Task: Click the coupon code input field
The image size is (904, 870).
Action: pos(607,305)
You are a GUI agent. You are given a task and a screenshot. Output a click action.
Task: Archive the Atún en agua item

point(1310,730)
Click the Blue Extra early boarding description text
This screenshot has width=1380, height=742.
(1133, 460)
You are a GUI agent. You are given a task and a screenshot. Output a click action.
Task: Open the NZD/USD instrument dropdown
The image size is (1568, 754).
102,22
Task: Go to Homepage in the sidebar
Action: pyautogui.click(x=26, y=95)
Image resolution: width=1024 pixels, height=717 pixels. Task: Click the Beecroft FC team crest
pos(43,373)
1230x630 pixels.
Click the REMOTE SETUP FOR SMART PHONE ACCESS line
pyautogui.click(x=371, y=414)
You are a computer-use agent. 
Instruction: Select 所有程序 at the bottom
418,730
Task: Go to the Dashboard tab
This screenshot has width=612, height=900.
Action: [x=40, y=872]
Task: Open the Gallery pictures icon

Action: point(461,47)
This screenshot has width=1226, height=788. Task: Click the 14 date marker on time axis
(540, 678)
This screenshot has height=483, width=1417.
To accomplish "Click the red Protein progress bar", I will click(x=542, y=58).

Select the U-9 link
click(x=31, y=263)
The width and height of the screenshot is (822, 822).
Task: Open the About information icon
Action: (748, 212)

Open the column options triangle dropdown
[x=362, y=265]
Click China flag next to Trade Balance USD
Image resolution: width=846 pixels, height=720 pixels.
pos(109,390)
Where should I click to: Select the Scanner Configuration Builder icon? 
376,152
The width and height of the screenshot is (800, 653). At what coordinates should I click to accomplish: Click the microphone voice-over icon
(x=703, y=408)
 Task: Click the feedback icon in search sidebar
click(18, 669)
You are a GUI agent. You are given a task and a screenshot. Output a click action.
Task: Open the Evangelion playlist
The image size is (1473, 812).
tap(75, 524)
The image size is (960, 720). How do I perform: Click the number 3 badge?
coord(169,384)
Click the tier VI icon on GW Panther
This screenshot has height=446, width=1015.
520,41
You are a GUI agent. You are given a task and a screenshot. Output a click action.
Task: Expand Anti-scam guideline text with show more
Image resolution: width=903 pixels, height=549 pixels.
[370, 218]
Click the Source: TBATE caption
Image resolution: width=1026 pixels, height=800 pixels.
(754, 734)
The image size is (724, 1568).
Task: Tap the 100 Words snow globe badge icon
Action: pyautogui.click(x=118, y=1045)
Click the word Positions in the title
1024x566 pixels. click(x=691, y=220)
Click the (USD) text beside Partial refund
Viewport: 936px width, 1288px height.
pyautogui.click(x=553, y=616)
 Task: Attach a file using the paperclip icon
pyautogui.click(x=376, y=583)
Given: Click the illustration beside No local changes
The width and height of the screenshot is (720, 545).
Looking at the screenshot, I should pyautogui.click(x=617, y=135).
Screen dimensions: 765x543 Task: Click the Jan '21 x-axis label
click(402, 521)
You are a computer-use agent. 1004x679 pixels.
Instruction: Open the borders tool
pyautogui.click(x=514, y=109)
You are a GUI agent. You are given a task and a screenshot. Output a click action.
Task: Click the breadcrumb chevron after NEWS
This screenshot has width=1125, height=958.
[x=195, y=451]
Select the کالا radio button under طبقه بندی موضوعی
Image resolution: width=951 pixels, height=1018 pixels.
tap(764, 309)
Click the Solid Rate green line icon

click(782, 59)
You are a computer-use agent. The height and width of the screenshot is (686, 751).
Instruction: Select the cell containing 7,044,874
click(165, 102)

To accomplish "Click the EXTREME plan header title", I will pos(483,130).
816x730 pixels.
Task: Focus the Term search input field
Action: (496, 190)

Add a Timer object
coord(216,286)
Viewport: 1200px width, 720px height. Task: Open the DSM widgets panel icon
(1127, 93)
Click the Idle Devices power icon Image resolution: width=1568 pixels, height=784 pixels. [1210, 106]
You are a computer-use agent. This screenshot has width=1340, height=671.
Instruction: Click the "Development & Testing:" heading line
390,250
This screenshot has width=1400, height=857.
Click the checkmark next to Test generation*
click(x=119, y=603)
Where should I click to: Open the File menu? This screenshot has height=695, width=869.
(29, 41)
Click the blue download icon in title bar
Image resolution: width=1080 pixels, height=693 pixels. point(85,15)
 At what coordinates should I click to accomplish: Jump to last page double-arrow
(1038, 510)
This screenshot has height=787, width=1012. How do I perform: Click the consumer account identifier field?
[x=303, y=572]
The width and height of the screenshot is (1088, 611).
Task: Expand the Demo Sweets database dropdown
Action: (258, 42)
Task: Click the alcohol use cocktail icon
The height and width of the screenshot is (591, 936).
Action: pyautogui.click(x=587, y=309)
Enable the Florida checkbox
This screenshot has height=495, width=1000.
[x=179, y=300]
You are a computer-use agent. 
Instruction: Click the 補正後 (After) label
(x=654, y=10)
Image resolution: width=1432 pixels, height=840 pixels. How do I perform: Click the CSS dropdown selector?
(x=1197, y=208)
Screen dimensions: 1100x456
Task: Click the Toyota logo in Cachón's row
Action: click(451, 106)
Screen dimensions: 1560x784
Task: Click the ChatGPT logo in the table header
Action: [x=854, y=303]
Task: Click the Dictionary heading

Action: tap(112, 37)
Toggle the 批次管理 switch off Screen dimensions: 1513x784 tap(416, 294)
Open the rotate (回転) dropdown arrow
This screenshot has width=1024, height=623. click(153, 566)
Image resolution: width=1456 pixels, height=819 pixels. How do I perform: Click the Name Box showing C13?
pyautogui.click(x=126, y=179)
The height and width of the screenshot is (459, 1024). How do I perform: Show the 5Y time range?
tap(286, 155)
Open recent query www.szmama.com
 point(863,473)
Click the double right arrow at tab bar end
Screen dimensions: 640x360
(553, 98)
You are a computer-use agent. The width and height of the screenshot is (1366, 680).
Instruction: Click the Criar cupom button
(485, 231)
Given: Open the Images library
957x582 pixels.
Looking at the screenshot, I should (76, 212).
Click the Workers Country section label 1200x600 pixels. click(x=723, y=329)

· · ·

The records above are to be written out again word for word.

Task: Click the coupon code input field
The image size is (904, 870).
Action: pos(607,305)
You are a GUI agent. You are given a task and a screenshot. Output a click action.
Task: Archive the Atún en agua item

point(1310,730)
Click the Blue Extra early boarding description text
This screenshot has width=1380, height=742.
(1133, 460)
You are a GUI agent. You are given a task and a screenshot. Output a click action.
Task: Open the NZD/USD instrument dropdown
The image size is (1568, 754).
102,22
Task: Go to Homepage in the sidebar
Action: pyautogui.click(x=26, y=95)
Image resolution: width=1024 pixels, height=717 pixels. Task: Click the Beecroft FC team crest
pos(43,373)
1230x630 pixels.
Click the REMOTE SETUP FOR SMART PHONE ACCESS line
pyautogui.click(x=371, y=414)
You are a computer-use agent. 
Instruction: Select 所有程序 at the bottom
418,730
Task: Go to the Dashboard tab
This screenshot has width=612, height=900.
Action: [x=40, y=872]
Task: Open the Gallery pictures icon

Action: point(461,47)
This screenshot has width=1226, height=788. Task: Click the 14 date marker on time axis
(540, 678)
This screenshot has height=483, width=1417.
To accomplish "Click the red Protein progress bar", I will click(x=542, y=58).

Select the U-9 link
click(x=31, y=263)
The width and height of the screenshot is (822, 822).
Task: Open the About information icon
Action: (748, 212)

Open the column options triangle dropdown
[x=362, y=265]
Click China flag next to Trade Balance USD
Image resolution: width=846 pixels, height=720 pixels.
pos(109,390)
Where should I click to: Select the Scanner Configuration Builder icon? 
376,152
The width and height of the screenshot is (800, 653). At what coordinates should I click to accomplish: Click the microphone voice-over icon
(x=703, y=408)
 Task: Click the feedback icon in search sidebar
click(18, 669)
You are a GUI agent. You are given a task and a screenshot. Output a click action.
Task: Open the Evangelion playlist
The image size is (1473, 812).
tap(75, 524)
The image size is (960, 720). How do I perform: Click the number 3 badge?
coord(169,384)
Click the tier VI icon on GW Panther
This screenshot has height=446, width=1015.
520,41
You are a GUI agent. You are given a task and a screenshot. Output a click action.
Task: Expand Anti-scam guideline text with show more
Image resolution: width=903 pixels, height=549 pixels.
[370, 218]
Click the Source: TBATE caption
Image resolution: width=1026 pixels, height=800 pixels.
(754, 734)
The image size is (724, 1568).
Task: Tap the 100 Words snow globe badge icon
Action: pyautogui.click(x=118, y=1045)
Click the word Positions in the title
1024x566 pixels. click(x=691, y=220)
Click the (USD) text beside Partial refund
Viewport: 936px width, 1288px height.
pyautogui.click(x=553, y=616)
 Task: Attach a file using the paperclip icon
pyautogui.click(x=376, y=583)
Given: Click the illustration beside No local changes
The width and height of the screenshot is (720, 545).
Looking at the screenshot, I should pyautogui.click(x=617, y=135).
Screen dimensions: 765x543 Task: Click the Jan '21 x-axis label
click(402, 521)
You are a computer-use agent. 1004x679 pixels.
Instruction: Open the borders tool
pyautogui.click(x=514, y=109)
You are a GUI agent. You are given a task and a screenshot. Output a click action.
Task: Click the breadcrumb chevron after NEWS
This screenshot has width=1125, height=958.
[x=195, y=451]
Select the کالا radio button under طبقه بندی موضوعی
Image resolution: width=951 pixels, height=1018 pixels.
tap(764, 309)
Click the Solid Rate green line icon

click(782, 59)
You are a computer-use agent. The height and width of the screenshot is (686, 751).
Instruction: Select the cell containing 7,044,874
click(165, 102)

To accomplish "Click the EXTREME plan header title", I will pos(483,130).
816x730 pixels.
Task: Focus the Term search input field
Action: (496, 190)

Add a Timer object
coord(216,286)
Viewport: 1200px width, 720px height. Task: Open the DSM widgets panel icon
(1127, 93)
Click the Idle Devices power icon Image resolution: width=1568 pixels, height=784 pixels. [1210, 106]
You are a computer-use agent. This screenshot has width=1340, height=671.
Instruction: Click the "Development & Testing:" heading line
390,250
This screenshot has width=1400, height=857.
Click the checkmark next to Test generation*
click(x=119, y=603)
Where should I click to: Open the File menu? This screenshot has height=695, width=869.
(29, 41)
Click the blue download icon in title bar
Image resolution: width=1080 pixels, height=693 pixels. point(85,15)
 At what coordinates should I click to accomplish: Jump to last page double-arrow
(1038, 510)
This screenshot has height=787, width=1012. How do I perform: Click the consumer account identifier field?
[x=303, y=572]
The width and height of the screenshot is (1088, 611).
Task: Expand the Demo Sweets database dropdown
Action: (258, 42)
Task: Click the alcohol use cocktail icon
The height and width of the screenshot is (591, 936).
Action: pyautogui.click(x=587, y=309)
Enable the Florida checkbox
This screenshot has height=495, width=1000.
[x=179, y=300]
You are a computer-use agent. 
Instruction: Click the 補正後 (After) label
(x=654, y=10)
Image resolution: width=1432 pixels, height=840 pixels. How do I perform: Click the CSS dropdown selector?
(x=1197, y=208)
Screen dimensions: 1100x456
Task: Click the Toyota logo in Cachón's row
Action: click(451, 106)
Screen dimensions: 1560x784
Task: Click the ChatGPT logo in the table header
Action: [x=854, y=303]
Task: Click the Dictionary heading

Action: tap(112, 37)
Toggle the 批次管理 switch off Screen dimensions: 1513x784 tap(416, 294)
Open the rotate (回転) dropdown arrow
This screenshot has width=1024, height=623. click(153, 566)
Image resolution: width=1456 pixels, height=819 pixels. How do I perform: Click the Name Box showing C13?
pyautogui.click(x=126, y=179)
The height and width of the screenshot is (459, 1024). How do I perform: Show the 5Y time range?
tap(286, 155)
Open recent query www.szmama.com
 point(863,473)
Click the double right arrow at tab bar end
Screen dimensions: 640x360
(553, 98)
You are a computer-use agent. The width and height of the screenshot is (1366, 680).
Instruction: Click the Criar cupom button
(485, 231)
Given: Open the Images library
957x582 pixels.
Looking at the screenshot, I should (76, 212).
Click the Workers Country section label 1200x600 pixels. click(x=723, y=329)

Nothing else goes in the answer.